Iraq:Iraqi Kurdistan is so afflicted by mismanagement and corruption that people are calling for change, writes Michael Jansenin Sulaimaniyah
Turkish economic sanctions and the threat of military action against Turkish Kurdish rebels holed up in the inhospitable Qandil range along the border with Iran are undermining confidence in the Iraqi-Kurdish semi-autonomous region and its government.
Since Iraq's Baathist regime was ousted in April 2003, the Kurds have imposed relative security. They have forged ahead with plans for rapid development in the hope that progress here will bring peace to and generate growth in the 15 restive provinces to the south.
However, this may be a pipe dream. Iraqi Kurdistan is so afflicted by mismanagement and corruption that people are complaining and calling for change.
The ruling elite in the Kurdish Democratic Party though, headed by regional president Massoud Barzani, and the Patriotic Union of Kurdistan, led by Iraqi president Jalal Talabani, refuse to take notice.
Mohamad Tofiq, a normally taciturn man, is among the most vocal. A former peshmerga, he battled the Iraqi army in the Kurdish mountains. In 1992 he became minister of development and humanitarian affairs in the elected but unrecognised government established by the KPD and PUK.
This was set up in the "safe haven" created by the US and Britain after the 1991 war to drive Iraqi forces from Kuwait.
Last year he resigned from the PUK's politburo and helped form a company called Woosha, "word" in Kurdish. This firm publishes a biweekly newspaper, Rozhnama, has a polling organisation, a website and a satellite television company. Its purpose is to convince the Kurdish public to put pressure on the government, dominated by the PUK and KDP, to reform, adopt transparency and accountability in governance, and to end corruption.
In his office in Woosha's hilltop headquarters, Tofiq observes that Westerners consider this region to be the success story of post-war Iraq because there is relative security compared with the anarchy elsewhere.

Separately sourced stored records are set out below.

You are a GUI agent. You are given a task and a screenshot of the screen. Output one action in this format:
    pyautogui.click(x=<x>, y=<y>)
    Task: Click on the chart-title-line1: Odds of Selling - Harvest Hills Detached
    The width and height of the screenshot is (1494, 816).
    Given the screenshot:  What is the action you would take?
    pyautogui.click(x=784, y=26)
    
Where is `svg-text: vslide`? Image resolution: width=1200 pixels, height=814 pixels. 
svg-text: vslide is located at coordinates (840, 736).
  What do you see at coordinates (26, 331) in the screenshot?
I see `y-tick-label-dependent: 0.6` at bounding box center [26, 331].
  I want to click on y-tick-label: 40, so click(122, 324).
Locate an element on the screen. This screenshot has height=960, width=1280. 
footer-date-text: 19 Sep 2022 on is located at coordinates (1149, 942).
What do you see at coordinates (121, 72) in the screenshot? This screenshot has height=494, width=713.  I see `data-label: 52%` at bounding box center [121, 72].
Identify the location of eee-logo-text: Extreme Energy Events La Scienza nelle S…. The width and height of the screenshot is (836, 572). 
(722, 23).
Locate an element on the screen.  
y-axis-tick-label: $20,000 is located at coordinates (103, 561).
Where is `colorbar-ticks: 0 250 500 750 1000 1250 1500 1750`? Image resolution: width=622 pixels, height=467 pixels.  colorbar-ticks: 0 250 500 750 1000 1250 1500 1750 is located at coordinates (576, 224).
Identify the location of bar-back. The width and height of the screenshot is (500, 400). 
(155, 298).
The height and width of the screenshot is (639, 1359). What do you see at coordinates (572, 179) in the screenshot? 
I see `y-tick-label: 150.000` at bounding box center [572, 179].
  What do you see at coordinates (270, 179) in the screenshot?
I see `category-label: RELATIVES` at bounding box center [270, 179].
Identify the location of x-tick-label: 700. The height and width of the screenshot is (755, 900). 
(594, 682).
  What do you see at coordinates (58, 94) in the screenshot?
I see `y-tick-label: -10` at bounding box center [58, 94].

But many people have abandoned their farms for the cities. Land lies fallow. There are no small industries. Nearly everything is imported from Iran, Turkey, Syria, China and the West, including foods. Unemployment is high and the cost of living is soaring.
While the region continues to progress better than the rest of Iraq, development is not taking place at the rate it should.
"It was important to fight Saddam [ Hussein] in the mountains but now we have come down, we have to fight in different areas," Tofiq continues. "We must make our people producers rather than consumers. Kurdish society deserves better leadership. I left politics because I did not want to be a part of that [ the traditional set-up].
"We have no bombs in the streets, but not having bombs in the streets is not enough. We have to have better agriculture, better infrastructure. We get $7 billion a year from the Iraqi government," far greater he says than the resources made available before the fall of the Baathist regime.
Iraqi Kurds have become "Palestinised", he argues, deprived of their living and dependent on external aid.
"What has happened in Palestine could happen here. The Palestinians were ruled by Fatah for 40 years. It became corrupt and inefficient so the majority of Palestinians voted against Fatah [ in the parliamentary election of 2006]. They did not vote for Hamas but against Fatah."
In Iraqi Kurdistan, he warns, "there is the Islamic League, which began by supplying aid and turned into a political party. People are discontented and could turn to it."